I can’t remember if I’ve seen the movie or not (I’m sure I would have), but apparently it has a different ending to the book.
Weisberger has written a sequel, Revenge Wears Prada: The Devil Returns, published in 2013. A third novel, When Life Gives You Lululemons, was published in 2018.
A Life in Frocks – a memoir
by Kelly Doust (2010 Murdoch Books)
Memoirs are always a good read and Kelly Doust’s is written through the memories of her clothes. You may know Doust as the author of The Crafty Minx series of craft books.
Clothes, particularly vintage ones, are a passion for Doust. She also loves glossy magazines and a good bargain! As she narrates her life, she talks about the power of clothes to make us feel good, transform us, and reinvent our identity. She describes her quest for THE perfect pencil skirt/striped Breton top/shoe/little black dress/bodysuit (Alas! She doesn’t sew her wardrobe!) and reflects on whether it’s possible to find one perfect item that will fulfil your needs. There are some wonderful descriptions of fashions and people who wear them in this book.
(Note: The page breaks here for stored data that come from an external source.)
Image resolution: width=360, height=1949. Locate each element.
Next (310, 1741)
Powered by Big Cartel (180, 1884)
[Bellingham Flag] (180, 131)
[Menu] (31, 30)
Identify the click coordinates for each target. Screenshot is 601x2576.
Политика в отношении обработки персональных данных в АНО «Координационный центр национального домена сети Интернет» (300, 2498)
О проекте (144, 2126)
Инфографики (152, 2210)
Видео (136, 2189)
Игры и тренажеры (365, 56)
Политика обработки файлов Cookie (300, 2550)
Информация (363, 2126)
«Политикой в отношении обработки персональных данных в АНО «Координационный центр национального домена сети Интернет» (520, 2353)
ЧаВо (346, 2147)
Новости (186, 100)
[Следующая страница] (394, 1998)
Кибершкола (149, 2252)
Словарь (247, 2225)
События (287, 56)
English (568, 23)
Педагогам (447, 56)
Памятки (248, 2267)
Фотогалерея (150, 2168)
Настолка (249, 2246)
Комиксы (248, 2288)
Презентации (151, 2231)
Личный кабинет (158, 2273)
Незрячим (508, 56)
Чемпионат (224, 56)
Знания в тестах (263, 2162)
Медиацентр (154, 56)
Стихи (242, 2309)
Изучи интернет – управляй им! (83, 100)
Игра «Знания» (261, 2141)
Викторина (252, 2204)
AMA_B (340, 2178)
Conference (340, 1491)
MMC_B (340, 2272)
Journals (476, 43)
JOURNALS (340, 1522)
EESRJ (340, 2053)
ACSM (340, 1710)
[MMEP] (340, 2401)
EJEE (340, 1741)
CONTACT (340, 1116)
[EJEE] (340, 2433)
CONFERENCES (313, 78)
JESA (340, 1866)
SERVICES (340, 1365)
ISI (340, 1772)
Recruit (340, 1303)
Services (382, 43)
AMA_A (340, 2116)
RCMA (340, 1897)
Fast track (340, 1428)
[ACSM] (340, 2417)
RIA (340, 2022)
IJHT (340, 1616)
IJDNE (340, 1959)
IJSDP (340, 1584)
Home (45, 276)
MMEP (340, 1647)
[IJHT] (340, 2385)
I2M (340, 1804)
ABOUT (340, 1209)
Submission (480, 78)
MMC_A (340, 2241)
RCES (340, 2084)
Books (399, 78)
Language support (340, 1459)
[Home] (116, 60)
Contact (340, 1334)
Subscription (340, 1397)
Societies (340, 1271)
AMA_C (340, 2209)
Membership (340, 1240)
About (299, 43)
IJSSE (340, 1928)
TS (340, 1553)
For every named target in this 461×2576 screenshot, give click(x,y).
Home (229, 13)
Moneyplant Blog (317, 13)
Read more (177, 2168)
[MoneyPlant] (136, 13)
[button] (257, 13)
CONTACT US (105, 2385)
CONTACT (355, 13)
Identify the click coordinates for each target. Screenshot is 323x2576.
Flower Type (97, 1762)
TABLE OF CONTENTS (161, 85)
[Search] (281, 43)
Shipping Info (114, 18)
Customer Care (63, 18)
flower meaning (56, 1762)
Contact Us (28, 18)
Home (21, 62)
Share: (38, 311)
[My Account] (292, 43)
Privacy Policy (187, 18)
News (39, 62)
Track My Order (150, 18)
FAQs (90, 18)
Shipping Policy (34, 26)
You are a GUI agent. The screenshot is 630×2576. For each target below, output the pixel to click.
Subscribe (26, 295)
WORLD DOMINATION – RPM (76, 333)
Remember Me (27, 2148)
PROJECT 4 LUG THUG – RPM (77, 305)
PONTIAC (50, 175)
The actual book is beautifully designed. There are intermittent colour drawings throughout and on the cover. Even though it’s a paper back, it has a dust jacket which cleverly covers drawings of undies underneath. The book won an Australian Publisher’s Association Award for Best-Designed Non-Fiction Book, 2010
I also had a little fashion drawing to use as a bookmark, courtesy of one of my children:
In the interests of full disclosure, The Devil Wears Prada was borrowed from a friend’s bookshelf and the other two books were bought by me with my own money. This is a completely independent review.